Source:
▶

Vulnerability detection in Java source code using a quantum convolutional neural network with self-attentive pooling, deep sequence, and graph-based hybrid feature extraction

Shumaila Hussain; Muhammad Nadeem; Junaid Baber; Mohammed Hamdi; Adel Rajab; Mana Saleh Al Reshan; Asadullah Shaikh

doi:10.1038/s41598-024-56871-z

Vulnerability detection in Java source code using a quantum convolutional neural network with self-attentive pooling, deep sequence, and graph-based hybrid feature extraction

Sci Rep. 2024 Mar 28;14(1):7406. doi: 10.1038/s41598-024-56871-z.

Authors

Shumaila Hussain^{1

2}, Muhammad Nadeem³, Junaid Baber^{4

5}, Mohammed Hamdi⁶, Adel Rajab⁶, Mana Saleh Al Reshan⁷, Asadullah Shaikh⁷

Affiliations

¹ Department of Computer Science, Sardar Bahadur Khan Women's University, Quetta, Pakistan. shumaila.hussain@sbkwu.edu.pk.
² Department of Computer Science and IT, University of Balochistan, Quetta, Pakistan. shumaila.hussain@sbkwu.edu.pk.
³ Higher Colleges of Technology, Abu Dhabi, United Arab Emirates.
⁴ Department of Computer Science and IT, University of Balochistan, Quetta, Pakistan.
⁵ GIPSA-Lab, University Grenoble Alpes, 38000, Grenoble, France.
⁶ Department of Computer Science, College of Computer Science and Information Systems, Najran University, 61441, Najran, Saudi Arabia.
⁷ Department of Information Systems, College of Computer Science and Information Systems, Najran University, 61441, Najran, Saudi Arabia.

◀

Collected data:
▶

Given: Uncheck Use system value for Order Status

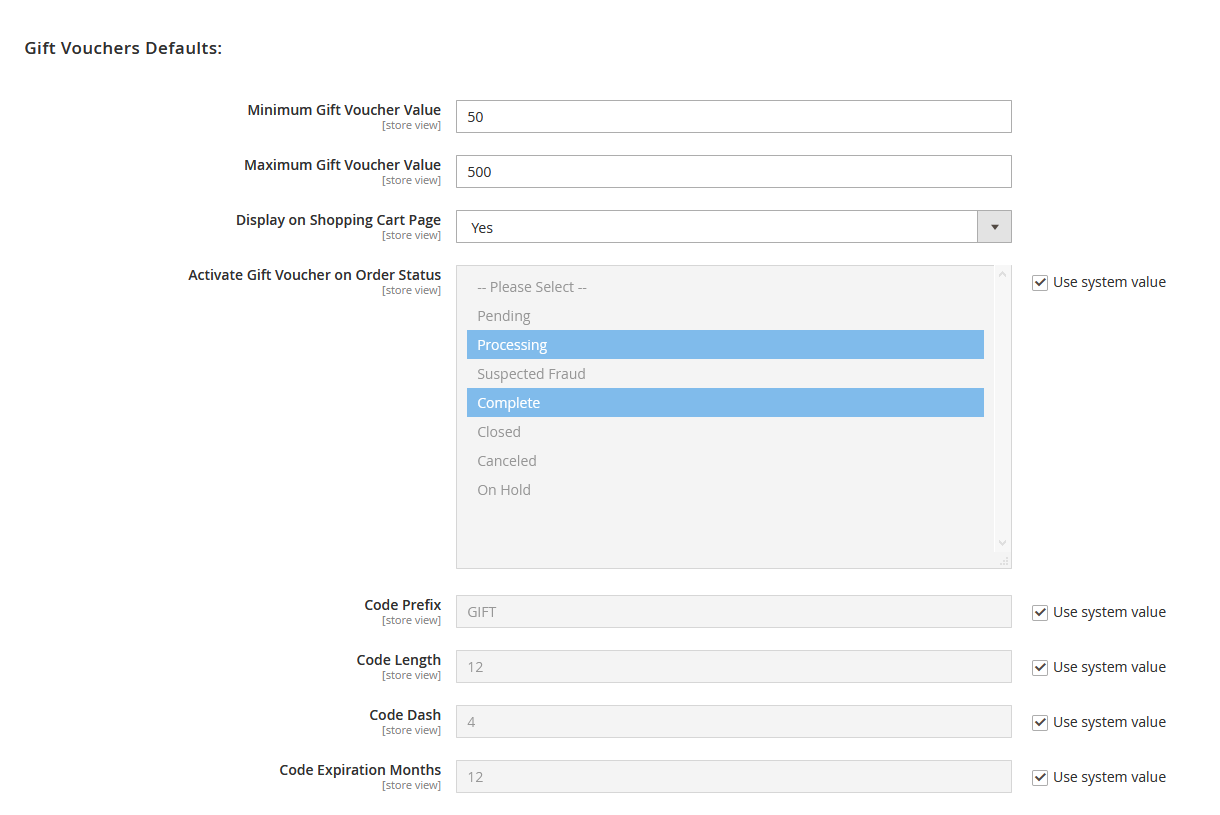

◀

Work to do:
Reproduce word for word the passage of the article page on vulnerability detection in Java source code, above the listing, that opens with the words containing "³ Higher Colleges" and closes with "38000, Grenoble, France.".

Exercise output:
³ Higher Colleges of Technology, Abu Dhabi, United Arab Emirates.
⁴ Department of Computer Science and IT, University of Balochistan, Quetta, Pakistan.
⁵ GIPSA-Lab, University Grenoble Alpes, 38000, Grenoble, France.